--- Excerpt to read ---
Lines 168 to 175 are the trickiest part of this. Because we want the database file to be usable by the webserver at all times, we must use a ``write a temp file then atomically rename'' operation to update the file to contain new information. However, this method doesn't work well with flocking, because an exclusive flock may indeed be acquired on a file that has now been deleted as the result of the previous holder now renaming a new file over the top! So, it's messy. We open the filehandle, and execute the exclusive flock. If we get it, we then also verify that the filehandle we hold is the same file as the full pathname we can stat, by comparing the device and inode numbers of the two items. If they're not the same, we release the handle, which is now probably a file that is completely unlinked, and start over. Eventually, we'll hold an exclusive flock on a filehandle that is also the named file, and we can move on. Another approach would be to do a non-blocking flock, and if unattained, simply sleep for a moment and retry. On second thought, that sounds simpler.

Lines 177 to 188 parse the data. The majority of the database is held in (and recreated from) the %info_for hash, but we also flag all the email addresses and usernames in additional hashes for quick lookup. The keys of the %info_for are lowercased to allow case-insensitive email address lookup, although the data of the first field preserves the case, in case the case matters.

--- Provided records ---
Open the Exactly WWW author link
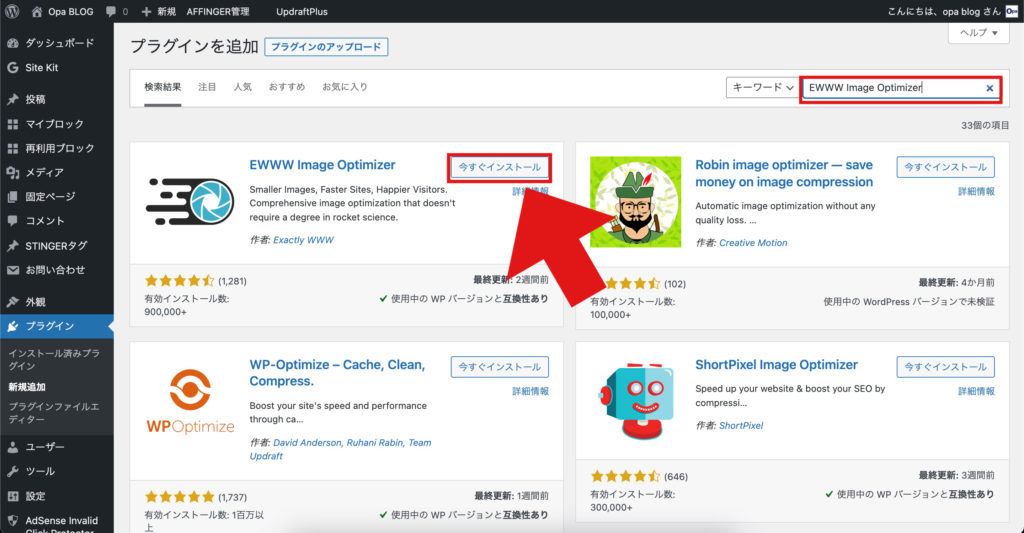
--
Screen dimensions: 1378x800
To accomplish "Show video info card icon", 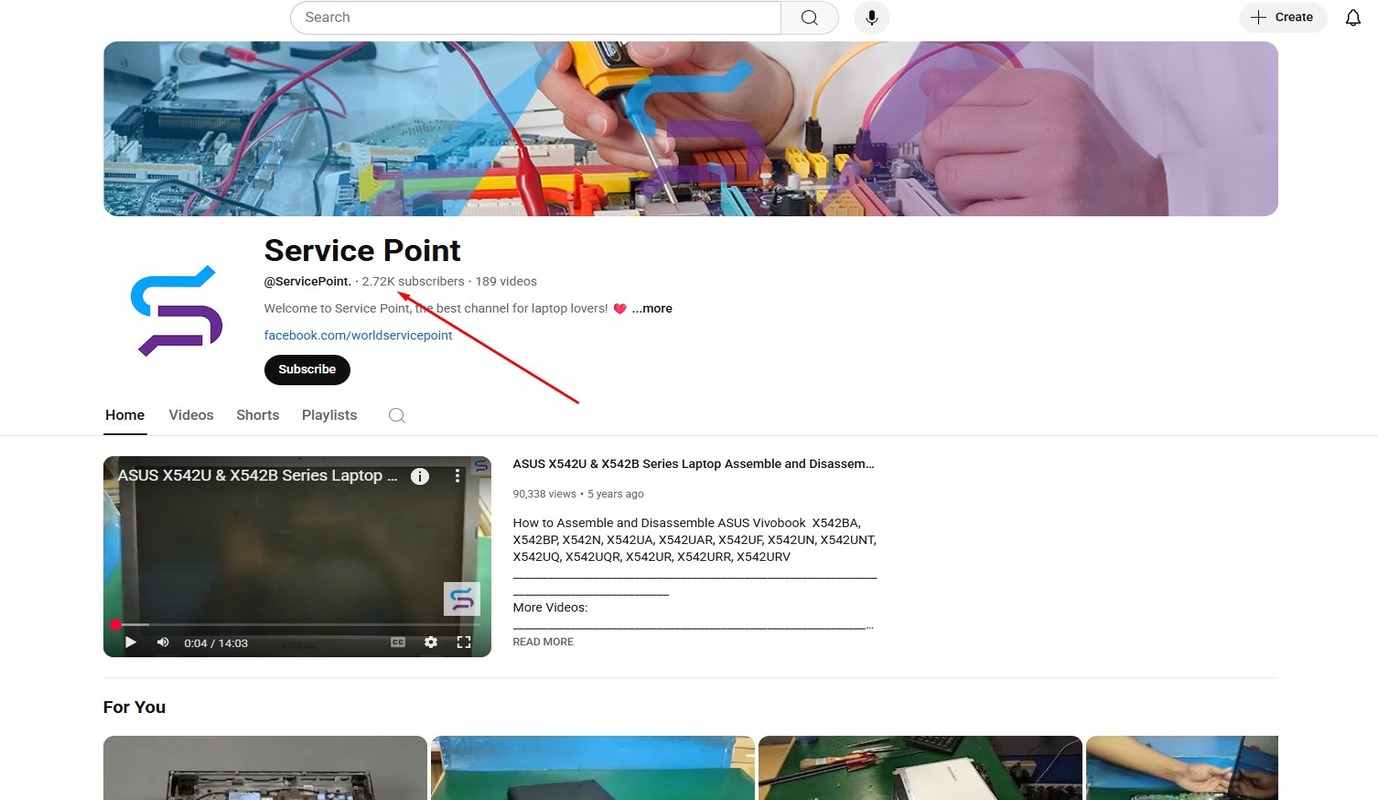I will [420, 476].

--- Exercise A ---
List every line number that the text on updating the database file mentions.
--- Exercise B ---
Rewrite the text on updating the database file from "Lines 177 to" up to and including "the case matters.", with "email" changed to "e-mail".

--- Written solution A ---
168, 175, 177, 188

--- Written solution B ---
Lines 177 to 188 parse the data. The majority of the database is held in (and recreated from) the %info_for hash, but we also flag all the e-mail addresses and usernames in additional hashes for quick lookup. The keys of the %info_for are lowercased to allow case-insensitive e-mail address lookup, although the data of the first field preserves the case, in case the case matters.